Copy the records that follow exactly, leaving nothing out.

------------------------------------------------------------------------

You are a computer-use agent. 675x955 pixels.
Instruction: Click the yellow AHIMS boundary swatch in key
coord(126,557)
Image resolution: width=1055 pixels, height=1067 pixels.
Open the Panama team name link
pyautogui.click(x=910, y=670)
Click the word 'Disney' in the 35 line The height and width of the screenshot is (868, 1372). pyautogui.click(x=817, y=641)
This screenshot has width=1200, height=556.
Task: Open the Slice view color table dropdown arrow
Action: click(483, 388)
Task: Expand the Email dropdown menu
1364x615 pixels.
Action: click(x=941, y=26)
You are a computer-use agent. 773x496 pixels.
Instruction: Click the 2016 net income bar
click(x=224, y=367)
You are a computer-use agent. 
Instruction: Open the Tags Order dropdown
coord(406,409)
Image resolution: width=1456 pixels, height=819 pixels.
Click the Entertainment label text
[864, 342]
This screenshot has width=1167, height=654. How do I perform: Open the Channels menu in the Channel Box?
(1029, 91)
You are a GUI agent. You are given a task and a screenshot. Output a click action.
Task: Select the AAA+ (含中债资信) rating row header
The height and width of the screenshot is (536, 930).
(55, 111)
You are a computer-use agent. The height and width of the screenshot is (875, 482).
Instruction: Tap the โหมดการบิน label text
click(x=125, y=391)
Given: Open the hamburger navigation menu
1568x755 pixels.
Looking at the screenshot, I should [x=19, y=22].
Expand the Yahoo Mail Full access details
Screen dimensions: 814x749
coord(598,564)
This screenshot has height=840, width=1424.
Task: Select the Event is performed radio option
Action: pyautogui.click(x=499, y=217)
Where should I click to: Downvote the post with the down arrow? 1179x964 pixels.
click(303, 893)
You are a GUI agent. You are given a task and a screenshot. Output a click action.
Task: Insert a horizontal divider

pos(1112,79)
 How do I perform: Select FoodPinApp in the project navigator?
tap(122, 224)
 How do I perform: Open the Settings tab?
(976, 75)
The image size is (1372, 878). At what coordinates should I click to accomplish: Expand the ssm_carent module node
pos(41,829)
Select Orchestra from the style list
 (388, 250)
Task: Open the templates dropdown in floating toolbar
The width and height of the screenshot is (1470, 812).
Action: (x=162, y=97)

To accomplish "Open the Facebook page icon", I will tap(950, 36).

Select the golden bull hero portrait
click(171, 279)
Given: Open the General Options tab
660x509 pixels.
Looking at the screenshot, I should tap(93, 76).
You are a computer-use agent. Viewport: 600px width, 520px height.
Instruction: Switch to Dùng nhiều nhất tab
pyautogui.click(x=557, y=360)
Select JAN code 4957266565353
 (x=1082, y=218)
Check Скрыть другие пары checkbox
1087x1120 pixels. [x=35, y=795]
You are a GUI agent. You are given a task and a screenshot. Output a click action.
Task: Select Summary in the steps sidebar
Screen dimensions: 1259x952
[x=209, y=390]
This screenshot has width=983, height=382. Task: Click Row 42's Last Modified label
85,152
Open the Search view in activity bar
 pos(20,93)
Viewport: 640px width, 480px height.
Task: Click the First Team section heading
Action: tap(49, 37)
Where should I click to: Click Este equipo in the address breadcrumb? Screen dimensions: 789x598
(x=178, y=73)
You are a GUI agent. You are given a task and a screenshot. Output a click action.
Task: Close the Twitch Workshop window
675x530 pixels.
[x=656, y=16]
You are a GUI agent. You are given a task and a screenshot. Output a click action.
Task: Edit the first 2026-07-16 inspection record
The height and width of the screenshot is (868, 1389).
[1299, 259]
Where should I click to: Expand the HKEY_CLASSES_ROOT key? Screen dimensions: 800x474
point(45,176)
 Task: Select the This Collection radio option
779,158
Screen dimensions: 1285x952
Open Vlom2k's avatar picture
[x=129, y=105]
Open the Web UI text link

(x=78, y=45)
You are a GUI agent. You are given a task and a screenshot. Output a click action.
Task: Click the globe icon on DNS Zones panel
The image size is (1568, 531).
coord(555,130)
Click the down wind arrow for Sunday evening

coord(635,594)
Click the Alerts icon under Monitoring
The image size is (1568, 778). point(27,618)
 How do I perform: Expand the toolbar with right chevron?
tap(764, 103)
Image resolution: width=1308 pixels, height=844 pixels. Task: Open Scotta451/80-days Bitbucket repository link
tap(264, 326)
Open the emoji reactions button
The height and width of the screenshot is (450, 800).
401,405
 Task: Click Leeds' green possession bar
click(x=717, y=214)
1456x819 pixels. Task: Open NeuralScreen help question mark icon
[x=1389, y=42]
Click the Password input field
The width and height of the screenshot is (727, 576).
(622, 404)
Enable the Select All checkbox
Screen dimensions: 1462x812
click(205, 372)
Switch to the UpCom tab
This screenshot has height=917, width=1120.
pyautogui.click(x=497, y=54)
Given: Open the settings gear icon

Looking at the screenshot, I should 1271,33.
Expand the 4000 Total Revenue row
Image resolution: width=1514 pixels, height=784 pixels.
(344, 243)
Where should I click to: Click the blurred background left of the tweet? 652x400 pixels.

------------------------------------------------------------------------

**Reply:**
You are a computer-use agent. 675x955 pixels.
Instruction: Click the yellow AHIMS boundary swatch in key
coord(126,557)
Image resolution: width=1055 pixels, height=1067 pixels.
Open the Panama team name link
pyautogui.click(x=910, y=670)
Click the word 'Disney' in the 35 line The height and width of the screenshot is (868, 1372). pyautogui.click(x=817, y=641)
This screenshot has width=1200, height=556.
Task: Open the Slice view color table dropdown arrow
Action: click(483, 388)
Task: Expand the Email dropdown menu
1364x615 pixels.
Action: click(x=941, y=26)
You are a computer-use agent. 773x496 pixels.
Instruction: Click the 2016 net income bar
click(x=224, y=367)
You are a computer-use agent. 
Instruction: Open the Tags Order dropdown
coord(406,409)
Image resolution: width=1456 pixels, height=819 pixels.
Click the Entertainment label text
[864, 342]
This screenshot has width=1167, height=654. How do I perform: Open the Channels menu in the Channel Box?
(1029, 91)
You are a GUI agent. You are given a task and a screenshot. Output a click action.
Task: Select the AAA+ (含中债资信) rating row header
The height and width of the screenshot is (536, 930).
(55, 111)
You are a computer-use agent. The height and width of the screenshot is (875, 482).
Instruction: Tap the โหมดการบิน label text
click(x=125, y=391)
Given: Open the hamburger navigation menu
1568x755 pixels.
Looking at the screenshot, I should [x=19, y=22].
Expand the Yahoo Mail Full access details
Screen dimensions: 814x749
coord(598,564)
This screenshot has height=840, width=1424.
Task: Select the Event is performed radio option
Action: pyautogui.click(x=499, y=217)
Where should I click to: Downvote the post with the down arrow? 1179x964 pixels.
click(303, 893)
You are a GUI agent. You are given a task and a screenshot. Output a click action.
Task: Insert a horizontal divider

pos(1112,79)
 How do I perform: Select FoodPinApp in the project navigator?
tap(122, 224)
 How do I perform: Open the Settings tab?
(976, 75)
The image size is (1372, 878). At what coordinates should I click to accomplish: Expand the ssm_carent module node
pos(41,829)
Select Orchestra from the style list
 (388, 250)
Task: Open the templates dropdown in floating toolbar
The width and height of the screenshot is (1470, 812).
Action: (x=162, y=97)

To accomplish "Open the Facebook page icon", I will tap(950, 36).

Select the golden bull hero portrait
click(171, 279)
Given: Open the General Options tab
660x509 pixels.
Looking at the screenshot, I should tap(93, 76).
You are a computer-use agent. Viewport: 600px width, 520px height.
Instruction: Switch to Dùng nhiều nhất tab
pyautogui.click(x=557, y=360)
Select JAN code 4957266565353
 (x=1082, y=218)
Check Скрыть другие пары checkbox
1087x1120 pixels. [x=35, y=795]
You are a GUI agent. You are given a task and a screenshot. Output a click action.
Task: Select Summary in the steps sidebar
Screen dimensions: 1259x952
[x=209, y=390]
This screenshot has width=983, height=382. Task: Click Row 42's Last Modified label
85,152
Open the Search view in activity bar
 pos(20,93)
Viewport: 640px width, 480px height.
Task: Click the First Team section heading
Action: tap(49, 37)
Where should I click to: Click Este equipo in the address breadcrumb? Screen dimensions: 789x598
(x=178, y=73)
You are a GUI agent. You are given a task and a screenshot. Output a click action.
Task: Close the Twitch Workshop window
675x530 pixels.
[x=656, y=16]
You are a GUI agent. You are given a task and a screenshot. Output a click action.
Task: Edit the first 2026-07-16 inspection record
The height and width of the screenshot is (868, 1389).
[1299, 259]
Where should I click to: Expand the HKEY_CLASSES_ROOT key? Screen dimensions: 800x474
point(45,176)
 Task: Select the This Collection radio option
779,158
Screen dimensions: 1285x952
Open Vlom2k's avatar picture
[x=129, y=105]
Open the Web UI text link

(x=78, y=45)
You are a GUI agent. You are given a task and a screenshot. Output a click action.
Task: Click the globe icon on DNS Zones panel
The image size is (1568, 531).
coord(555,130)
Click the down wind arrow for Sunday evening

coord(635,594)
Click the Alerts icon under Monitoring
The image size is (1568, 778). point(27,618)
 How do I perform: Expand the toolbar with right chevron?
tap(764, 103)
Image resolution: width=1308 pixels, height=844 pixels. Task: Open Scotta451/80-days Bitbucket repository link
tap(264, 326)
Open the emoji reactions button
The height and width of the screenshot is (450, 800).
401,405
 Task: Click Leeds' green possession bar
click(x=717, y=214)
1456x819 pixels. Task: Open NeuralScreen help question mark icon
[x=1389, y=42]
Click the Password input field
The width and height of the screenshot is (727, 576).
(622, 404)
Enable the Select All checkbox
Screen dimensions: 1462x812
click(205, 372)
Switch to the UpCom tab
This screenshot has height=917, width=1120.
pyautogui.click(x=497, y=54)
Given: Open the settings gear icon

Looking at the screenshot, I should 1271,33.
Expand the 4000 Total Revenue row
Image resolution: width=1514 pixels, height=784 pixels.
(344, 243)
Where should I click to: Click the blurred background left of the tweet? 652x400 pixels.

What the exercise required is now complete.